Good morning everyone. I need some advice. My 20yo car has finally had enough. Our Italian friends indicate that scraping a car here is not as simple as going to a scrap yard and handing it over. It's a bureaucratic process and can cost up to 500 euro. Also, I cannot drop my insurance in favor of a different car without legally disposing of my first car. In other words, I would have to maintain insurance on both cars.
Has anyone had first (or second) hand knowledge regarding this issue?
Thanks very much.


----------



## NickZ (Jun 26, 2009)

Are you buying a new car from a dealer? Hand them the car. Usually all the companies have offers that make giving them the car highly profitable. 

If you aren't buying a new car its more of a problem.

Google this

offerte rottamazione auto


----------



## panama rick (Oct 15, 2014)

Thanks Nick. I'm buying used. I've encountered some used car dealers who will take my care at no cost, but I need to find a car and a dealer who will do that. Not easy.


----------



## NickZ (Jun 26, 2009)

I assume you have a mechanic. Tell him you want to part out the car.. Hopefully you'll find somebody willing to take the car for parts. Make it known to your neighbours. 
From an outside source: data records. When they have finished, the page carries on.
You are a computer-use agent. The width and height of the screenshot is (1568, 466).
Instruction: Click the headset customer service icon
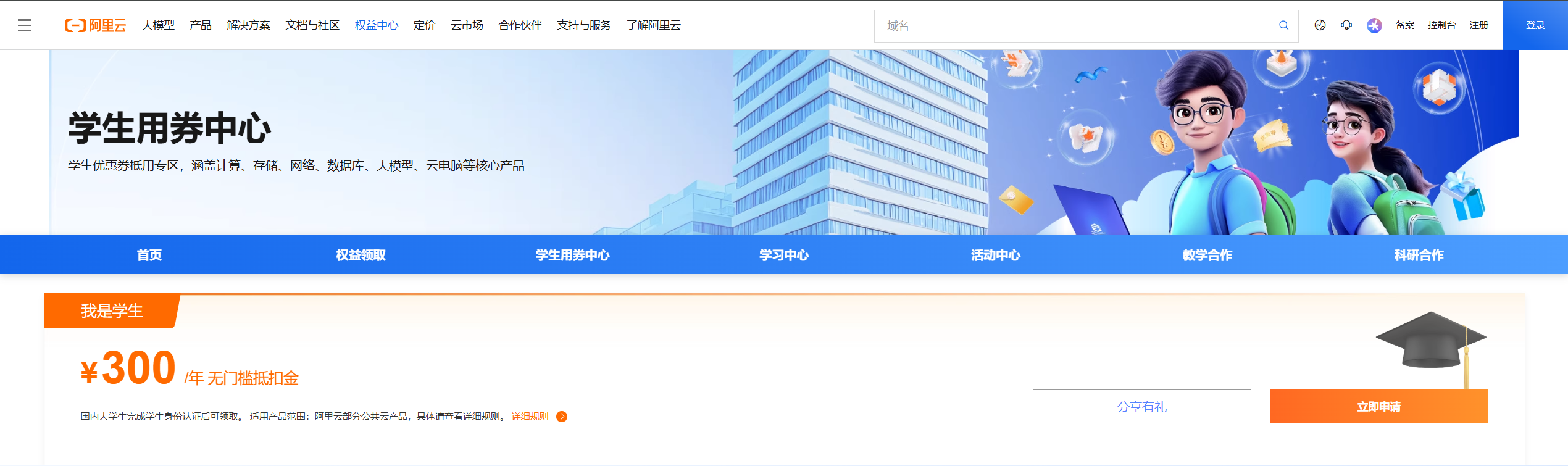click(x=1346, y=25)
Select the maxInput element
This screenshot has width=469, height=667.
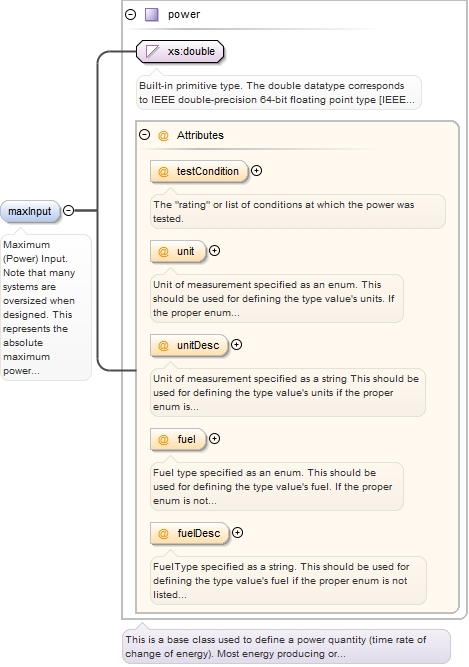30,211
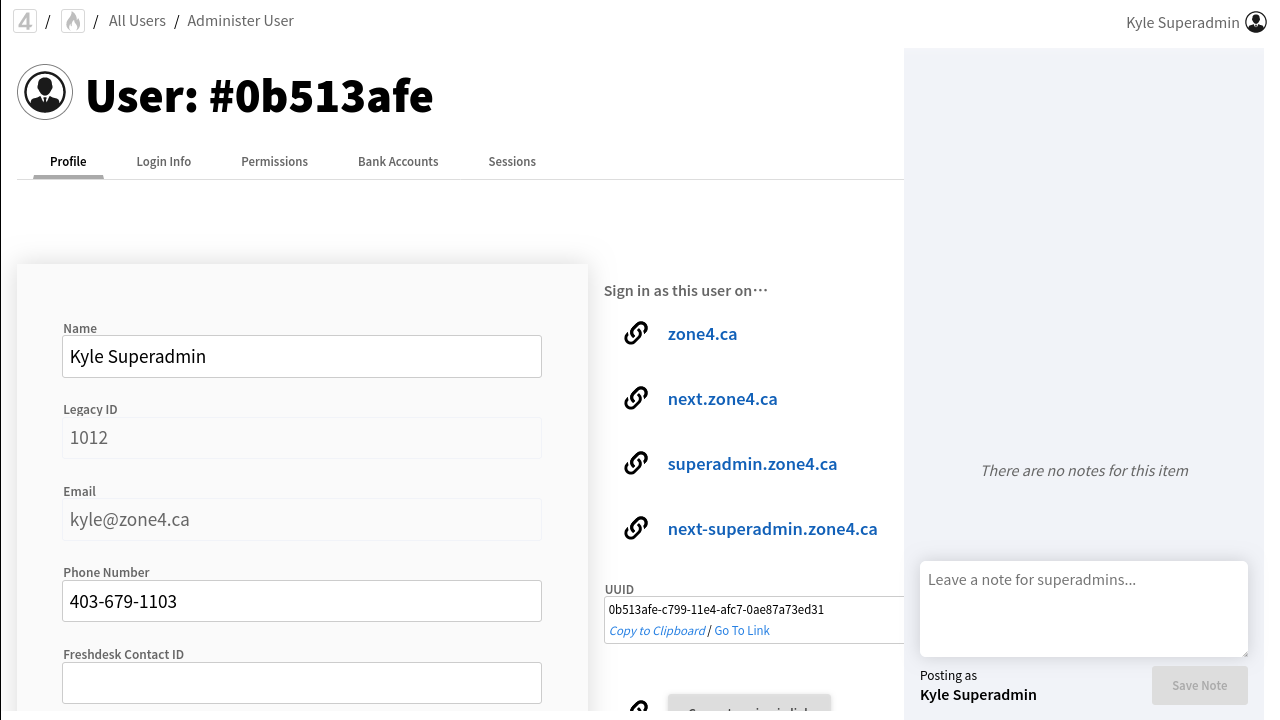This screenshot has width=1280, height=720.
Task: Click Copy to Clipboard under UUID
Action: [656, 631]
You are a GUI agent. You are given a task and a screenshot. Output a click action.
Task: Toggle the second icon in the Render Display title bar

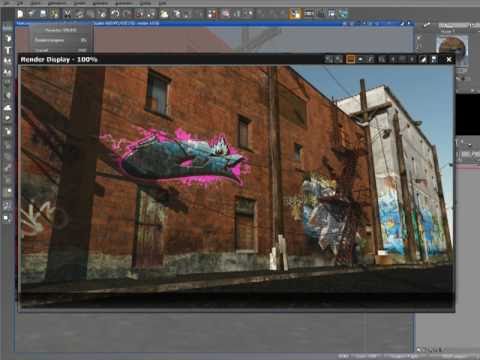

The only other hope is someone will buy it from you to trade it in on a new car. There are up to 6K of government incentives but usually you need to own the car for a year . Still somebody might take it.


----------



## panama rick (Oct 15, 2014)

Thanks Nick, I think I'll throw it on Facebook as a freebie and see what happens.


----------



## GeordieBorn (Jul 15, 2016)

Not too sure if this information is of any use to you, but when we sold our old car we got a refund on the insurance for it.


----------



## panama rick (Oct 15, 2014)

I think that the key word in your response is "sold". Our Italian friend said we cannot drop our insurance if we still own the car, even if it's inoperable. So I would have to insurance two cars until I am able to transfer owner ship.


----------